Mitsuda specializes in the history of 20th century art and photography. Born in Hyogo Prefecture, she received her BA from the Kyoto University Faculty of Letters. She has served as a curator at the Toyama Prefectural Museum of Art and Design, Shoto Museum of Art, and the Kawamura Memorial DIC Museum of Art. At Tama Art University, she has been Professor in the Graduate School of Art and Design since 2021 and Director of the Art Archives Center since 2022. She is the author of books such as Word and Things :Jiro Takamatsu and Japanese art 1961‒72 (Daiiwa Press, 2012) and At the Interface between Photos and Art: A History of Photography from the 1910s to the 1970s (Seikyusha, 2006), and co-authored For a New World to Come: Experiments in Japanese Art and Photography (Yale University Press, 2015), Provoke: Between Protest and Performance: Photography in Japan 1960/1975 (Steidl, 2016), and An Anthology of Japanese Art Criticism, 1955‒1964 (Geika Shoin, 2021), among others. Her special exhibitions include Hi-Red Center: The Documents of Direct Action (2013‒2014), Mirror Behind Hole: Photography into Sculpture (2017), and Painting into Sculpture—Embodiment in Form (2019).

Nakajima IzumiAssociate Professor, Graduate School of Humanities, Osaka University / Translation Project Selection Committee

Nakajima is an art historian who specializes in feminism, Japanese art history, and contemporary art. After completing her MA at the University of Leeds, she earned her PhD at Hitotsubashi University in 2013. She has been interested in art and feminism in modern and contemporary Japan and conducted interviews of women artists. Her recent publications include Anti-action: Post-War Japanese Art and Women Artists (Brücke, 2019) and “Dream for Solidarity: Palestinian Art JAALA and Haryū Ichirō in the 1970s and 1980s” in Past Disquiet: Artists International Solidarity and Museums-in-Exile (University of Chicago Press, 2018). She currently teaches at Osaka University as an associate professor.

KuroDalaiJee

KuroDalaiJee is a researcher of postwar avant-garde art in Japan. He lives in Fukuoka. He is the author of Anarchy of the Body: Undercurrents of Performance Art in 1960s Japan (Tokyo: grambooks, 2010), and received the 2010 Art Encouragement Prize for New Artists (criticism category) from the Minister of Education, Culture, Sports, Science and Technology for this book. He is co-author of Senkyūhyakurokujūhachi-nen bunka ron [Cultures in 1968] (Tokyo: Mainichi Shimbunsha, 2010). He has also contributed to Shakai bungaku [Social literature], Rear, Yishu guandian (Art Critique of Taiwan), Xiendai meishu xuebao (Journal of Taipei Fine Arts Museum), and Positions: East Asia Cultures Critique, among others.

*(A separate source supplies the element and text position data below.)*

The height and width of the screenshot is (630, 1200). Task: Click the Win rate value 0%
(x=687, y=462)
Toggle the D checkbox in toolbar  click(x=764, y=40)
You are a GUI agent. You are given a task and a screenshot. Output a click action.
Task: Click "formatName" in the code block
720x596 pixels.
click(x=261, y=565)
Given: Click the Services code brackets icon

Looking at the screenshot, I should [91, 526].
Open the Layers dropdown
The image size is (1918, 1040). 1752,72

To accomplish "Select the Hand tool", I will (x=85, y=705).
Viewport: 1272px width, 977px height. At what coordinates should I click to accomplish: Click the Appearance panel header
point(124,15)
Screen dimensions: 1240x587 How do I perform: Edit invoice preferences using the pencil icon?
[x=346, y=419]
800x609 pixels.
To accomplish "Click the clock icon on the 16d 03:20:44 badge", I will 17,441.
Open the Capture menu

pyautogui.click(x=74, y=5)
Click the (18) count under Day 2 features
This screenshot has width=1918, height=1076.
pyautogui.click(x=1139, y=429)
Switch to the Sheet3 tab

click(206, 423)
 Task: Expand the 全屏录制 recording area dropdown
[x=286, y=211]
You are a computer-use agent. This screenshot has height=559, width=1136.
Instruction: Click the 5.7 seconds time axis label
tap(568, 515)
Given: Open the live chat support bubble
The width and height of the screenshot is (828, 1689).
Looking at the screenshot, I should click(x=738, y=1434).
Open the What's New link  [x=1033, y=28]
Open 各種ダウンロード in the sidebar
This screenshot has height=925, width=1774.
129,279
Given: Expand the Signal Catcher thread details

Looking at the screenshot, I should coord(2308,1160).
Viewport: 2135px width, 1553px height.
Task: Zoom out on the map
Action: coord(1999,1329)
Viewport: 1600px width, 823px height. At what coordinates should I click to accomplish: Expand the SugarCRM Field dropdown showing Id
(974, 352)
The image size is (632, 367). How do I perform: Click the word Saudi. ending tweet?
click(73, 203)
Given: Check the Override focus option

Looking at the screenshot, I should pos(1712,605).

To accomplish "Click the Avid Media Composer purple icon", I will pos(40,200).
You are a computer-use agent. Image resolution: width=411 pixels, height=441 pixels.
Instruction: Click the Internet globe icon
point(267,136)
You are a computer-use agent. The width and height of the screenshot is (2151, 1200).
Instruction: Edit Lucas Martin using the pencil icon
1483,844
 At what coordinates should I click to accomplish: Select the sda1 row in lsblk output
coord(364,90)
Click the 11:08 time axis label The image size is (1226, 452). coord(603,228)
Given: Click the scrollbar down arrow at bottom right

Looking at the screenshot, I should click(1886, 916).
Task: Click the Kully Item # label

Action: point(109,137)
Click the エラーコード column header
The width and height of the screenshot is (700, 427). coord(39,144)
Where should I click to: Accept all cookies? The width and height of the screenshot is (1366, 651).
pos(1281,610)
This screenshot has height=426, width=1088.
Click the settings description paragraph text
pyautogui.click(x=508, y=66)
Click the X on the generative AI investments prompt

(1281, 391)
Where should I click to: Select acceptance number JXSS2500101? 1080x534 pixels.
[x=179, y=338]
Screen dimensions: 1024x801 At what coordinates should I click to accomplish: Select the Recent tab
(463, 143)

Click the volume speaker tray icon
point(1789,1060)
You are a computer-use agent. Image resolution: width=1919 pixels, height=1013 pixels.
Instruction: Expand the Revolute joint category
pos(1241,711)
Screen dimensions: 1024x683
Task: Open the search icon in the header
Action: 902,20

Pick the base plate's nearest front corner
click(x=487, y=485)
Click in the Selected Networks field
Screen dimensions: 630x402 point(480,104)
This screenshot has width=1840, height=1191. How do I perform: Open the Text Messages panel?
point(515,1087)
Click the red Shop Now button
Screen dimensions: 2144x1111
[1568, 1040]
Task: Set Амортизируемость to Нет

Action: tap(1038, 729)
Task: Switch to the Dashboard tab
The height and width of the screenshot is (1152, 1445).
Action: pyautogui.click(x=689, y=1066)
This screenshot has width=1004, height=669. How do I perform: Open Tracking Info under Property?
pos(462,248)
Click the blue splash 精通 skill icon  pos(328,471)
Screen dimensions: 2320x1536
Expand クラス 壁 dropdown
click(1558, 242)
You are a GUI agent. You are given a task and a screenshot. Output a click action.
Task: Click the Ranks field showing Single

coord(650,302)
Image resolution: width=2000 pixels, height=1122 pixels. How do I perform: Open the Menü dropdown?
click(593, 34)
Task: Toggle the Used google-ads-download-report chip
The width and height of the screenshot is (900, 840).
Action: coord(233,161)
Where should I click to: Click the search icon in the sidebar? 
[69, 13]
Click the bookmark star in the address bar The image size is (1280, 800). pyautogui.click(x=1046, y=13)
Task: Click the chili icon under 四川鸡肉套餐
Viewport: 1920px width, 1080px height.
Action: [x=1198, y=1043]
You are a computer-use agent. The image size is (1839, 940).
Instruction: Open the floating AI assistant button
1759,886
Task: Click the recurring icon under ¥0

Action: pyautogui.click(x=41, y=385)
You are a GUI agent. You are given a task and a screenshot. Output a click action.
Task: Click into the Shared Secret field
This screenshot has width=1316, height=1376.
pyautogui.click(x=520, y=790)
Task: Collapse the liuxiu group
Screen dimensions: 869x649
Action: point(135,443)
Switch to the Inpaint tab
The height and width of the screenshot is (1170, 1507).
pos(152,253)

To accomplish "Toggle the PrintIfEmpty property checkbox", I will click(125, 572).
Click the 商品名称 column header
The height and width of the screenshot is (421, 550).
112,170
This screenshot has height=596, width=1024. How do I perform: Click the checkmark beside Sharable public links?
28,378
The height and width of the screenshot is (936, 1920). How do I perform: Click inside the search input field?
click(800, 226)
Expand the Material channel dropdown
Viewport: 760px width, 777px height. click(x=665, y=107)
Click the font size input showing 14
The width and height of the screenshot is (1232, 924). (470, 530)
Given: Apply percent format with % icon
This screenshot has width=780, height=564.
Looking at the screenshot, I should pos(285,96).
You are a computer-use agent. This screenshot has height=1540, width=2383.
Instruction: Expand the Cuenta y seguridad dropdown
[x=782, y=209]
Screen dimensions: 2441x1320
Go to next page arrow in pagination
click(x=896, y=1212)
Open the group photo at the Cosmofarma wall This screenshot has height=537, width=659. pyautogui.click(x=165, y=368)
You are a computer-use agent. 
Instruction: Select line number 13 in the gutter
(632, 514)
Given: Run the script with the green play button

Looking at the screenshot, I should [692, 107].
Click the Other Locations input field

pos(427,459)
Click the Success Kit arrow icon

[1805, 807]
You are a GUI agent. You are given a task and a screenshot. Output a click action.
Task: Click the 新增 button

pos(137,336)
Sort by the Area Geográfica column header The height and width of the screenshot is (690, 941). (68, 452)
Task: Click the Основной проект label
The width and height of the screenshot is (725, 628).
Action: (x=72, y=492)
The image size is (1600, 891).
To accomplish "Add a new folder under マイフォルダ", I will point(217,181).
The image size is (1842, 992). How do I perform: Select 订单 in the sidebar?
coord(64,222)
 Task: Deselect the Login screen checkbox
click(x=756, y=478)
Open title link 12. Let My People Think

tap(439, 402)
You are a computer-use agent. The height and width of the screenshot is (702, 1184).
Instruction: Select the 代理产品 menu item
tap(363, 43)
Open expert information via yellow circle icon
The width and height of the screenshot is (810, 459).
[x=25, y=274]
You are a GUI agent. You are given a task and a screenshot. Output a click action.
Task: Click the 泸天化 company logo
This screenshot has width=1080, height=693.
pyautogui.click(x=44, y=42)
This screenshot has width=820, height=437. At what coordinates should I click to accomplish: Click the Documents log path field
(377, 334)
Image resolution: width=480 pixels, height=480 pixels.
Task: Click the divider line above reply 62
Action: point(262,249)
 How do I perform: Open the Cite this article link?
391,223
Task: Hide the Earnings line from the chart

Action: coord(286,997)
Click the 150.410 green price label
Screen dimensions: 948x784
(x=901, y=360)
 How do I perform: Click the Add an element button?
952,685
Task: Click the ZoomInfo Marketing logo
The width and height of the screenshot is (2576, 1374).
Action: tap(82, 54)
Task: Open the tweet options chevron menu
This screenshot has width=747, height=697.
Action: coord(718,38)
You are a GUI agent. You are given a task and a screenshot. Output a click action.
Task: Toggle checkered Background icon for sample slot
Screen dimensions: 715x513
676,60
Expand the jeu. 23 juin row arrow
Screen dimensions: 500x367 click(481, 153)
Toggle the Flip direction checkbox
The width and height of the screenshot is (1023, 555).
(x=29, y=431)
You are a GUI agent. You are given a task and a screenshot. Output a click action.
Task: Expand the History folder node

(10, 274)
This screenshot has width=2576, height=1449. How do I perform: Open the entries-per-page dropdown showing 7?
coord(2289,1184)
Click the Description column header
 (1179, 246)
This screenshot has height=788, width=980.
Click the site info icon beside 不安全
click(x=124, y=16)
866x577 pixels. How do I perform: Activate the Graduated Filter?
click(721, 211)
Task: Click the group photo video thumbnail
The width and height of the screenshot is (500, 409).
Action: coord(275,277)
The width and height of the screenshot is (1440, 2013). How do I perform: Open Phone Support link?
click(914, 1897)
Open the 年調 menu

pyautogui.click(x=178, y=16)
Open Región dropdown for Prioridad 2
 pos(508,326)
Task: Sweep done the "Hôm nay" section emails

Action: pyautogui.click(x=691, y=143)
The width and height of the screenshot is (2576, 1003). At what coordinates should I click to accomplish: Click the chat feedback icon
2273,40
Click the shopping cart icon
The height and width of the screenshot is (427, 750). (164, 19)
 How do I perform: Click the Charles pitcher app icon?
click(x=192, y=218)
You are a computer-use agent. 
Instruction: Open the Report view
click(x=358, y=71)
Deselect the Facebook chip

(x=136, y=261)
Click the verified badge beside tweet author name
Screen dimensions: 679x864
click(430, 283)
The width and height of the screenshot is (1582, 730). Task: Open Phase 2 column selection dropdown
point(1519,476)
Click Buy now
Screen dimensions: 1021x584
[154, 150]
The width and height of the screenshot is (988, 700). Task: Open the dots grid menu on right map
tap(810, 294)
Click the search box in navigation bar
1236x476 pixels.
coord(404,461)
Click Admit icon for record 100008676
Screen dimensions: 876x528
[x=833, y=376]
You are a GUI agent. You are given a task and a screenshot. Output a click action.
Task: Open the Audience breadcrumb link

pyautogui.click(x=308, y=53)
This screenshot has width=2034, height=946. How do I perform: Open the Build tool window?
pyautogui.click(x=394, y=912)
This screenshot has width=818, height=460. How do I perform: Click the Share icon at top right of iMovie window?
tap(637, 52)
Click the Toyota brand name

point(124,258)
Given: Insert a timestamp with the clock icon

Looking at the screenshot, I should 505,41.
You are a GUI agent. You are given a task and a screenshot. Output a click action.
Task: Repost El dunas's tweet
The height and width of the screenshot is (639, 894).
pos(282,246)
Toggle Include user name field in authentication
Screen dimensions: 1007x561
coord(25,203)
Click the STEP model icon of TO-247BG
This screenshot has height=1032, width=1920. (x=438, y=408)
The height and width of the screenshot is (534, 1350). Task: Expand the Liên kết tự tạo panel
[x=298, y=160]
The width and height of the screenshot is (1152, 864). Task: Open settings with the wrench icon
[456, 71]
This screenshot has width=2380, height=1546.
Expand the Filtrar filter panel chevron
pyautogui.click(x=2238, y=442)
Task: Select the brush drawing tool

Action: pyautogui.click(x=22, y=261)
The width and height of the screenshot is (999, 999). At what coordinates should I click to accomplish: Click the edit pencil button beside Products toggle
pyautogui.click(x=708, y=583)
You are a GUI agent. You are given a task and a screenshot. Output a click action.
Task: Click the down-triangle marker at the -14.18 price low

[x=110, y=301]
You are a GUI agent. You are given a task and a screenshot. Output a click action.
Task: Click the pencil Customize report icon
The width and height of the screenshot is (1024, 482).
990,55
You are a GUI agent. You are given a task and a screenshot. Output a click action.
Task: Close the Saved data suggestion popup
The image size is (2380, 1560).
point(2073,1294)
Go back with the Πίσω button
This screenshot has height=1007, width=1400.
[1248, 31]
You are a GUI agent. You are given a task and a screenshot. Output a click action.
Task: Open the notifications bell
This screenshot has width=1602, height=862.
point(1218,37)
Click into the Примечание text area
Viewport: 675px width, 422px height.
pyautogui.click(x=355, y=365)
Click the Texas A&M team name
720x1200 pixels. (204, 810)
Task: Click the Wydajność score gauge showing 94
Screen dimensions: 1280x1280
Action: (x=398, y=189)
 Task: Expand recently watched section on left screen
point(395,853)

Yamamoto HirokiLecturer, Department of Fine Art, Kanazawa College of Art / Translation Project Selection Committee

©Hayashi Shunsaku

Yamamoto is a Lecturer at Kanazawa College of Art in Japan. He graduated in Social Science at Hitotsubashi University, Tokyo in 2010 and completed his MA in Fine Art at Chelsea College of Arts (UAL), London in 2013. In 2018, he received a PhD from the University of the Arts London. From 2013 until 2018, he worked at Research Centre for Transnational Art, Identity and Nation (TrAIN) as a postgraduate research fellow. After working at Asia Culture Center (ACC) in Gwangju, South Korea as a research fellow and The Hong Kong Polytechnic University, the School of Design as a postdoctoral fellow, he was Assistant Professor at Tokyo University of the Arts until 2020. His single-authored publications are The History of Contemporary Art: Euro-America, Japan, and Transnational (Chuo Koron Sha, 2019) and Art of the Post-Anthropocene (Bijutsu Shuppan sha, 2022). His co-authored publications include Media and Culture in Transnational Asia: Convergences and Divergences (Rutgers University Press, 2020), Thinking about Racism (Kyowakoku, 2021), and Socially Engaged Public Art in East Asia: Space, Place, and Community in Action (Vernon Press, 2022).